# cars for ssbbw women



## ctman5 (Jan 22, 2009)

my gilfriend is getting close to 500, and may go past that. what cars or suv's out there are fat friendly. she is obviously very wide. any of you girls out there have any suggestions? thank you


----------



## ssbbwdreamz (Jan 23, 2009)

Yes I am


----------



## bigrugbybloke (Jan 23, 2009)

similiarly cars for bhm.


----------



## HottiMegan (Jan 23, 2009)

I have a 2007 chevy malibu and fit very comfortably in there while 9 months pregnant and well into my 400's. I actually have to put the seat forward a little now to comfortably drive. That's a first!!


----------



## Indy (Jan 27, 2009)

I have a Nissan Quest van that works great and I know of 3 other BBW;s that have bought on too!


----------



## dreamer72fem (Jan 27, 2009)

I am about 460 and I have a Pontiac Vibe and I LOVE LOVE LOVE it. I am so glad I got it.


----------



## ssbbwdreamz (Jan 27, 2009)

dreamer72fem said:


> I am about 460 and I have a Pontiac Vibe and I LOVE LOVE LOVE it. I am so glad I got it.



Do you find it has plenty of room as far as seat width and distance to the steering wheel?

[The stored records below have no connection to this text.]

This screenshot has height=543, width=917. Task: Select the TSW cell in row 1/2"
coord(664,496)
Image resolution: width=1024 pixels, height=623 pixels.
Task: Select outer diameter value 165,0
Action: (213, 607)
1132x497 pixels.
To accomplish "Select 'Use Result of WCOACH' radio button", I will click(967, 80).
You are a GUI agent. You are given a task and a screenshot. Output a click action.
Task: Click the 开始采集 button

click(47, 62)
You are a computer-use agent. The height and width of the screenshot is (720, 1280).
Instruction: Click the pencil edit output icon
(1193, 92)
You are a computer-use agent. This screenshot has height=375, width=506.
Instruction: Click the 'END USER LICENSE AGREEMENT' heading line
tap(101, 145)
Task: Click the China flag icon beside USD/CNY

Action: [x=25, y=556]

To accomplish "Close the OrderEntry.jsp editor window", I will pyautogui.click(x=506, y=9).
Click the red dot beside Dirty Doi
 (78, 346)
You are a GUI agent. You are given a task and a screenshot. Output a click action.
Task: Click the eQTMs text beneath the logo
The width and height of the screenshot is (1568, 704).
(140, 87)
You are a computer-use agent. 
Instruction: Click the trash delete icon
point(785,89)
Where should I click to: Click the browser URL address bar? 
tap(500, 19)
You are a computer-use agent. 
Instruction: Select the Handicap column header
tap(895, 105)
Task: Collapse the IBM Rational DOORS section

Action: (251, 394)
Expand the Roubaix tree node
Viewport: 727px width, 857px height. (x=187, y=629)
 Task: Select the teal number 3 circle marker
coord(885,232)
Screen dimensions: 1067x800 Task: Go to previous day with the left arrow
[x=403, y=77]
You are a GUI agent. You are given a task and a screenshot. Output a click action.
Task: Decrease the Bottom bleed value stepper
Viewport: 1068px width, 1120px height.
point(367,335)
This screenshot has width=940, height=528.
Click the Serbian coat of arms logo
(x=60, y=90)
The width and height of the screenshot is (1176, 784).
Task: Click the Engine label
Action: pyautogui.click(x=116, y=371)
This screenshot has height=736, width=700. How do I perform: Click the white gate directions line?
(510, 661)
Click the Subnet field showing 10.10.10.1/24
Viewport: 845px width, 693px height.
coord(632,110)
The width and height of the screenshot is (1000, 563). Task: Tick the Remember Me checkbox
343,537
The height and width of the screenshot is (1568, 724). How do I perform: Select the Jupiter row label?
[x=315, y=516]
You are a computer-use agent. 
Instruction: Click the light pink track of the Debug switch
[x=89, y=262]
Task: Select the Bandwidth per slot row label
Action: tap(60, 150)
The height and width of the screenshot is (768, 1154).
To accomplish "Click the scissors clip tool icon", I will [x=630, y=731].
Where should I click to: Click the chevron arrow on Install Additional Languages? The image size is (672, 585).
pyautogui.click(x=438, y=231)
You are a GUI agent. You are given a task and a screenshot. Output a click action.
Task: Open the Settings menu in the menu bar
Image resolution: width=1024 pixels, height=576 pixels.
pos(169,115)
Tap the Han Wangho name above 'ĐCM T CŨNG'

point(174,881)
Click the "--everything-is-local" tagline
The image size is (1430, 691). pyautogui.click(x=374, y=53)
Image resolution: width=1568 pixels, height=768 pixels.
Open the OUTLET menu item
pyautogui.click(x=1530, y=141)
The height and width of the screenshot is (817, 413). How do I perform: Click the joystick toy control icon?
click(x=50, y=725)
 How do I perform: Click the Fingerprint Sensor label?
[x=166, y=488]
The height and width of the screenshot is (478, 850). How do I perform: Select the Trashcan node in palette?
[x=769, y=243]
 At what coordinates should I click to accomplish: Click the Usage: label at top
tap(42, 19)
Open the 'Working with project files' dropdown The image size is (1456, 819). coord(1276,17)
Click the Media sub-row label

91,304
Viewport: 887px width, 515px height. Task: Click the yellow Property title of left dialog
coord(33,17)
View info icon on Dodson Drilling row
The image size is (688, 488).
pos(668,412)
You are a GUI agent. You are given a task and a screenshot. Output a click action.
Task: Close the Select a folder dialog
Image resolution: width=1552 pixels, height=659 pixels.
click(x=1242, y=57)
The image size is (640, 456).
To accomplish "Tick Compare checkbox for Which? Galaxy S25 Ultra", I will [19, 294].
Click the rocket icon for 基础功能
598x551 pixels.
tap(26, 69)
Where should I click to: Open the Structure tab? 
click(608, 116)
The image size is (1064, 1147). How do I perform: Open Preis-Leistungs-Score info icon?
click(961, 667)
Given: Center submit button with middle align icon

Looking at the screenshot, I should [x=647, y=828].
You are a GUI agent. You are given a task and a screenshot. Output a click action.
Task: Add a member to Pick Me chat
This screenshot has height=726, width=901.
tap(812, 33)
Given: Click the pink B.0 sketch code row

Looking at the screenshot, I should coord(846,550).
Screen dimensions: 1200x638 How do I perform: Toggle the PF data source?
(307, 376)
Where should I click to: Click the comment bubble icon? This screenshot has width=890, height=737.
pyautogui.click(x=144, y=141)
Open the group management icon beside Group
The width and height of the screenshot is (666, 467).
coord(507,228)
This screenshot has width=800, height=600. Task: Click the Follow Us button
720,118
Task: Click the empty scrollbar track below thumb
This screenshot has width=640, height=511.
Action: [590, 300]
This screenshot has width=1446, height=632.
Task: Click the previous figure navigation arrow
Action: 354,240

I currently have a Pontiac Grand Prix GT and my hips already touch the middle console and drivers door so I'm kinda squished in there and at times the belly rubs the steering wheel. Pontiacs (Firebirds, Grand Ams and Grand Prixs) are all I've ever had and I can't complain as the ones I've had have always been great cars.


----------



## SSBBBWVeuveJenCoBu (Jan 27, 2009)

I can't drive & never had a license. I'm a Manhattan city chick. There's a guy here in Maryland that likes me and other ssbbws, but his vehicles are not that friendly for my size. The cars he owns: 1 is a SAAB, the other is a Miata [that one I don't even attempt to climb into].:doh: I won't touch an SUV. I'd need a step ladder to hoist myself into those.

But when I saw this thread I couldn't help but think of the new Chevy Traverse commercial. It has this little red headed girl stating that, "I'm not a little girl, I'm a BIG girl!" And "I want a BIG girl car!"

I agree kid.:bow:


----------



## BigBeautifulMe (Jan 27, 2009)

I'm about that size (mostly belly/hips/butt) and I love my '04 Chevy Malibu.  I'm short, so I found one with a trim package that had adjustable pedals, as well as the tilt/telescoping wheel. It's very fatty friendly. I can't speak for the more current models - I've heard they've gotten smaller. Might be worth a look.


----------



## AnnMarie (Jan 27, 2009)

From the Important Threads sticky at the top of this board: 

*Existing threads regarding cars for large people*:
 Cars for Xtra large folk
 Roomy Cars 2001-2004??


----------



## vharbaugh (Feb 4, 2009)

I have a 03 Camry, and am over 425lbs. I am also very short and carry most of my weight in my behind and stomach. This car works great for me, but I do need a seat belt extension.


----------



## dreamer72fem (Feb 4, 2009)

ssbbwdreamz said:


> Do you find it has plenty of room as far as seat width and distance to the steering wheel? I currently have a Pontiac Grand Prix GT and my hips already touch the middle console and drivers door so I'm kinda squished in there and at times the belly rubs the steering wheel. Pontiacs (Firebirds, Grand Ams and Grand Prixs) are all I've ever had and I can't complain as the ones I've had have always been great cars.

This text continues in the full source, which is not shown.